RFR: 8258010: Debug build failure with clang-10 due to -Wdeprecated-copy and -Wimplicit-int-float-conversion [v2]

Kim Barrett kim.barrett at oracle.com
Sun Jan 3 04:17:11 UTC 2021


> On Dec 29, 2020, at 10:33 PM, Hao Sun <github.com+16932759+shqking at openjdk.java.net> wrote:
> 
>> _Mailing list message from [Kim Barrett](mailto:kim.barrett at oracle.com) on [build-dev](mailto:build-dev at openjdk.java.net):_
>> 
>> 
>> C++17 "guaranteed copy elision" is implemented in gcc7.
>> http://www.open-std.org/jtc1/sc22/wg21/docs/papers/2016/p0135r1.html
>> 
> 
> Thanks for your comment.
> Initially we only suspected it might be copy elision that made gcc and clang to behave differently on this warning, and we were not aware of this flag '-fno-elide-constructors'. 
> Thank you for pointing it out.
> 
>> Using -fno-elide-constructors makes it obvious that the deprecated
>> implicit copy constructors are indeed being elided, so no deprecation
>> warning.
>> 
> 
> I suppose you want to express 'Using -**felide-constructors**' here.
> gcc with '-fno-elide-constructos' would produce derepcated warnings for this issue as clang-10 does.

I really did mean "-fno-elide-constructors". The idea is that having the
normally working build fail with "-fno-elide-constructors" provides evidence
for the "working because of copy elision" conjecture.

clang has supported -f[no-]elide-constructors for a while. 

It appears that either clang is different from gcc for -felide-constructors
(which seems unlikely), or clang (clang-10) is doing the deprecation warning
at a different point from gcc (quite plausible). That is, clang could be
checking for the deprecated case before eliding the call, while gcc is
checking for the deprecated case after copy elision has been applied.

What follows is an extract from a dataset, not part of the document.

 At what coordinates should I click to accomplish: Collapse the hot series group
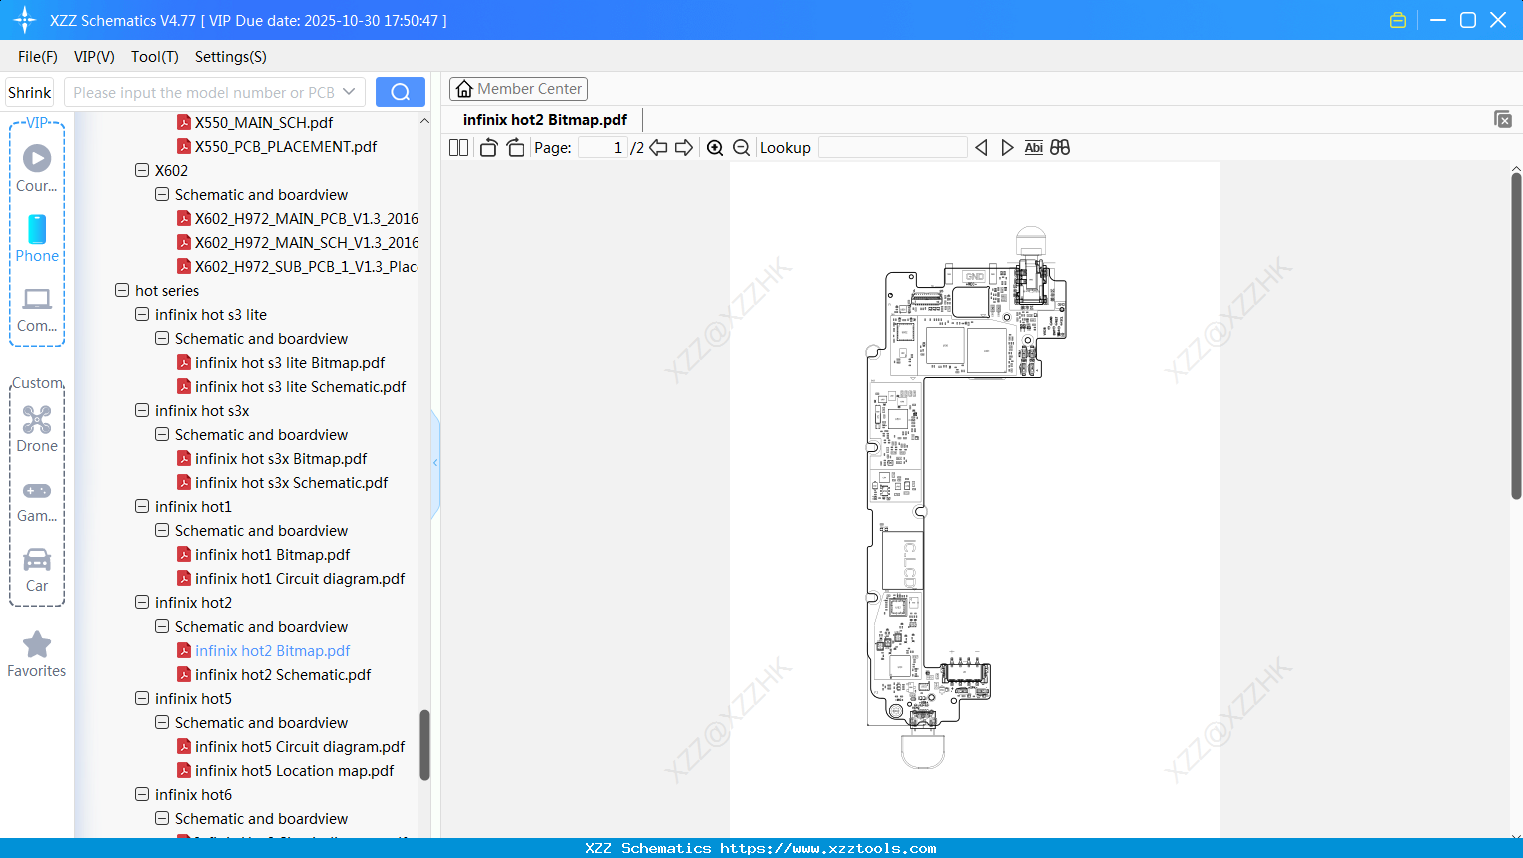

>> Why doesn't this patch similarly define DUIterator copy constructor?
>> It seems to have the same issue, and I'm surprised clang-10 didn't
>> complain about it too. Certainly gcc with -fno-elide-constructors
>> complains about the defaulted implicit constructor.
>> 
> 
> I'm afraid we have noticed the same issue for 'DUIterator' before.
> Yes. It's weird that clang-10 didn't raise warning here. ( verified it on my local machine.)

Yes, that’s weird.

>> But I discovered something alarming while experimenting. Building
>> with gcc10.2 with -fno-elide-constructors doesn't seem to be possible.
>> I get different kinds of failures depending on how DUIterator is
>> defined:
>> 
>> - implict: deprecation warning (as expected)
>> - =delete: error, deleted function used
>> - =default: assert in os::free
>> - _idx and reset from that: assert in reset
>> 
>> Without -fno-elide-constructors, all of the variants seem to work
>> except =delete, which still fails because the deleted function is
>> used. (I didn't test the "working" cases extensively though.)
>> 
>> So there's something problematic, though I don't understand the code
>> well enough to understand what.
> 
> Thanks for your tests. 
> But I have no idea how to fix it right now either.
> Do you know anyone who is familiar with these code and maybe we can invite him/her to help take a look at this issue?
> Thanks.

I have a suspicion that the assert failure when building with
-fno-elide-constructors has nothing to do with DUIterator stuff, and is
instead a problem elsewhere.  But it certainly makes it hard to feel
confident that the additional constructors being added are correct.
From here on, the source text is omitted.